「リンカーン」:見よ!今こそ差別の海は裂けゆく
監督:スティーヴン・スピルバーグ
出演:ダニエル・デイ=ルイス
米国2012年
賛否両論激しく分かれた本作。作品の出来不出来というより、スピルバーグ本人を好きか嫌いかがそのまま評価に反映しているかのようだ。嫌いな奴はケナしまくり、好きな奴は激賞しまくりで両極端なのだった。
タイトルだけ聞くと大統領の伝記のようだが、実際は南北戦争終結目前での奴隷制度撤廃のための駆け引きを描いたものである。従って取り上げられている期間は短く、政治的な論議や裏工作に多く時間が割かれている。

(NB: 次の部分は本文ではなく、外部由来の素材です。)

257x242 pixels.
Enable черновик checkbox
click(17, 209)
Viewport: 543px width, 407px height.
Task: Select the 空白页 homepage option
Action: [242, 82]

TVドラマの『ザ・ホワイトハウス』では似たような状況がよく登場したが、正統的な伝記物やグロい南北戦争描写を期待した向きはガッカリしたかも知れない。
その戦争シーンだが、冒頭に少しだけ登場する。湿地帯で繰り広げられる陰惨なまさしく泥沼状態の闘いである。後日、国立近代美術館で日本の戦争画(もちろん太平洋戦争の、だが)を見たらよく似ているのでいささか驚いた。時代は異なっても肉弾戦となるとやることは同じようだ。
ここでのジレンマは議会に奴隷制度撤廃の議案を通すためには、その前に戦争が終わっては困るということだ。だが、一方で戦争を引き延ばせば犠牲者はどんどん増える。折しも、親子関係がうまく行っていないリンカーンの息子が軍を志願しようとし、そのため妻からも非難されるのだった。公私ともに苦し~いっ((+_+)) 大統領はつらいよ、である。
加えて、こんな議案じゃ生ぬるいぞもっとキッパリ差別全廃せいな急進派も説得しなければならぬ。右からも左からも砲弾が飛んでくるのだ。これまたつらい。
タイトル役はダニエル・デイ=ルイスで、他を寄せ付けず独走状態でオスカーを獲得したが、この結果には誰も異論をはさまないだろう。たとえこの映画を評価しない人であってもだ。
もう、一個どころか百個ぐらいそこらじゅうの賞をかき集めてやってもいいほど。味気ない歴史の教科書の文字が、今初めて生身の人間として立ち現われたような印象である。
今年のアカデミー賞作品賞で、ホワイトハウスから生中継でオバマ大統領夫人がプレゼンターとなったのは『ゼロ・ダーク・サーティ』が受賞すると当て込んだ国威発揚のためだ、という説があった。しかし、『リンカーン』を見た後はこちらの受賞を想定していたのではないかと思った。
冒頭、黒人の兵士たちが大統領に「いつか我々でも将校になれる日が来るか」と話しかける場面があるが、その問いかけが行き着く先は「いつか黒人の大統領が……」であり、まさにそれは今や実現しているのである(ー_ー)!!
もっとも、残念なことに作品賞は『アルゴ』に行ってしまったが、これもアメリカ万歳な作品なので結果オーライというところだろう。
長さ150分の大作であり、その重厚さと格調高さに私は往年のハリウッド史劇を思い出した。
その題材はかつては旧約・新約聖書だったが、多民族多文化が入り乱れる現代において「自由・人権・解放」が現代の新たなる神話となったようだ。
リンカーンが合衆国憲法をかざせばどす黒い差別の海が真っ二つに割れて道を示す。その時、実際の彼は奴隷制度維持派だったとか、南北戦争の原因は経済問題だ、なんてことはどうでもいいことなのだ。
もっとも「神」と同様に「自由」が嫌いな人間も存在するけどな
映画ヲタク少年であったスピルバーグは、今や史劇を作ったハリウッドの巨匠たちの後継ポストを目指しているのだろうか。
ただ、戦争終了後もダラダラと話が続くのはちょっと興ざめ。暗殺を描きたいとしても、も少しなんとかしてほしかった。
J・スベイダーが飲んだくれのオヤジになり切っていて、見ていて全く気付かなかった。あのスペイダー君がねえ……と感慨深いのよ(遠いまなざし)。
他の助演陣の演技も見事なもんだったが、照明の巧みさにも感心した。真っ黒な影となった大統領と光に照らされた妻との対比、閣僚の前で演説するうちに激高してきた表情をとらえる場面など、実に鮮やかである。